A Roth Ira is a self-directed retirement account and 401k is an employee sponsored retirement account. These are two ways to invest for your retirement. These accounts are tax advantaged investment accounts that the government has created for us. Thanks to these accounts people can save more money while investing for retirement and make way more money than if they had put it into a normal brokerage account.
This is the account that you can open by yourself. This is the most important benefit of having a Roth Ira and the biggest difference between Roth Ira and 401K. You do not have to work for a company. This is an opportunity for self-employed people.
Benefits of Having a Roth Ira Account
With the Roth Ira you are investing post tax money therefore you do not have to pay any taxes for your profit. Roth Ira is just a vehicle to help your money grow tax free. You can invest whatever you want with Roth Ira. There is a $6000 contribution limit for each year. The Roth Ira account allows you to pay no taxes on the profit. Normally when you invest money in the stock market to make a profit you must pay taxes for that profit.

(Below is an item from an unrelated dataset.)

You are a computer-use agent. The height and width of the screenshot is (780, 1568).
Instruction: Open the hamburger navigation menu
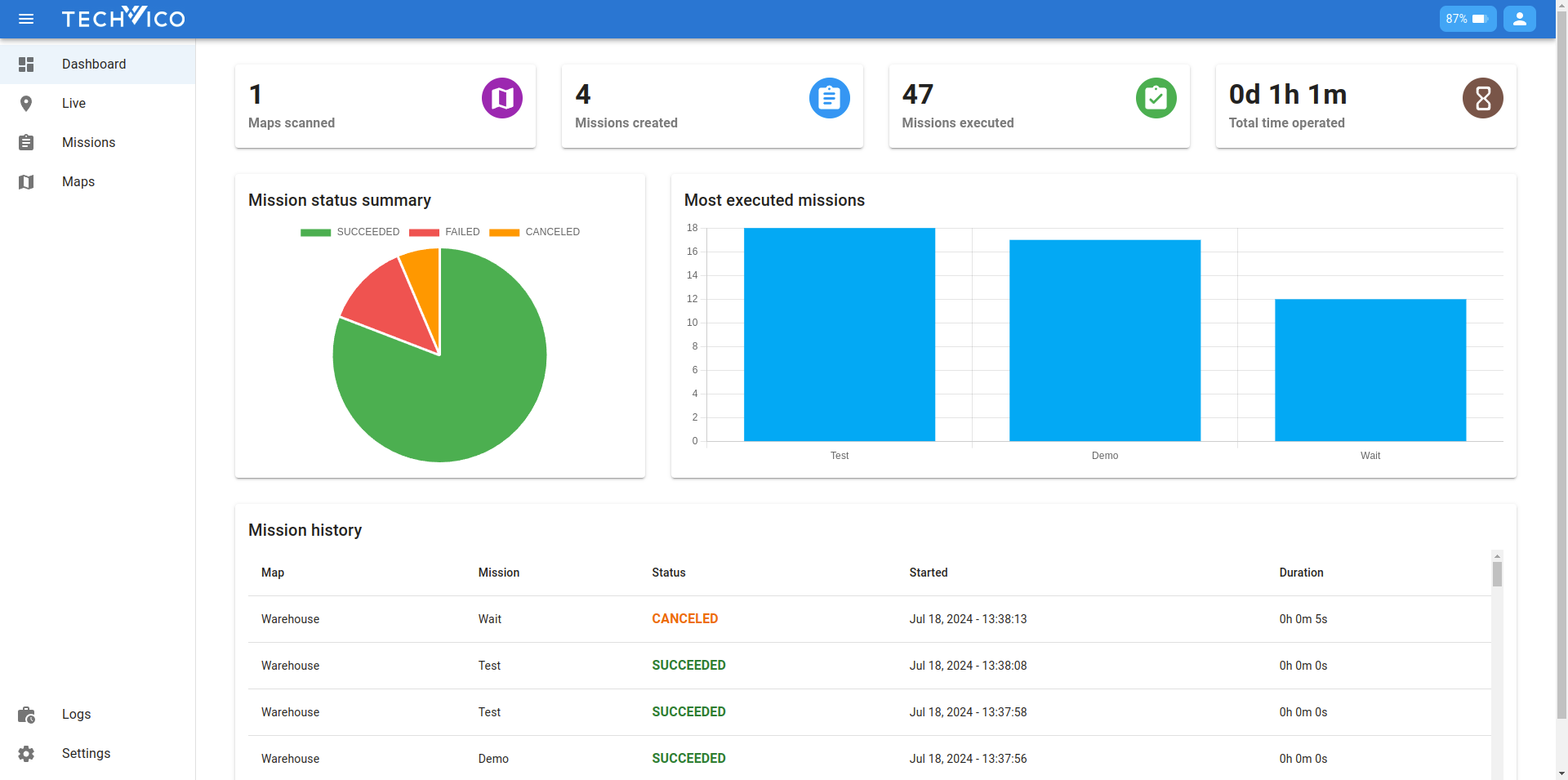pyautogui.click(x=26, y=19)
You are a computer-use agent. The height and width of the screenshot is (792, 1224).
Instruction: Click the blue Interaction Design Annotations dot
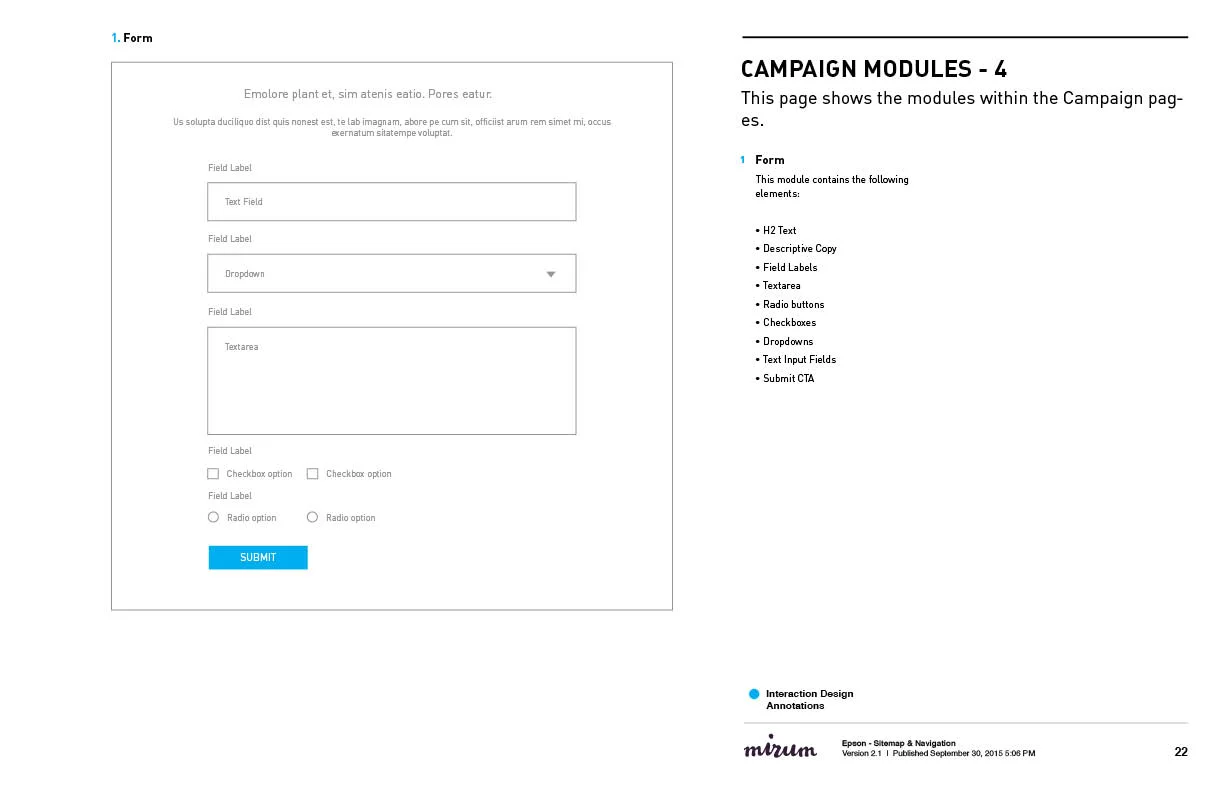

For instance, let us say you put in $10,000 into your brokerage account in two stocks then that money grows to $30,000. It means that you made a good profit of $20,000. If you take that money out of your account, you must pay taxes for that $20,000. However, with the Roth Ira, you do not have to pay taxes for that $20,000. It does not matter what the tax brackets are in the future because this after-tax money already and whatever it grows to is yours. The other benefit is that any time you can take out your profit if you want to.
You can take out your contributions but cannot take out your gains. It means you are not supposed to touch the money in your Roth Ira accounts until you are 60. But there are some special circumstances where you can take out your money. And another benefit of having a Roth Ira account is that once to put your money into that account, you can use that money to buy anything you want such as mutual funds or individual stocks. Think of it as a vehicle therefore you can invest it in other things.
It is a retirement account that employers offer therefore you will have to work for a company or with someone. If you are a full-time worker for a company, you are likely to get a 401K account. It is more automated than the Roth Ira account and it is a good way for people to save money for retirement. It is pre-tax income. You are investing pre-tax money with 401(k). When you take the money out of that account, you are going to pay taxes. You must have a company to set this account for you.
There is no income limit for 401K unlike Roth Ira. However, if you are under the age of 50, the contribution limit is $19,000 per year. For instance, you are a person who gets a $50,000 salary and you invest $7,000 into your 401K account. The $7000 is pretax income therefore that reduces your taxable income by $7000.
The profit for a 401(k) will be taxed later on when you’ll take that money out of your account. The disadvantage of having a 401(k) account is profit tax and it is limited compared to a Roth Ira. You cannot open this account by yourself so setting up this account is harder than setting up a Roth Ira account.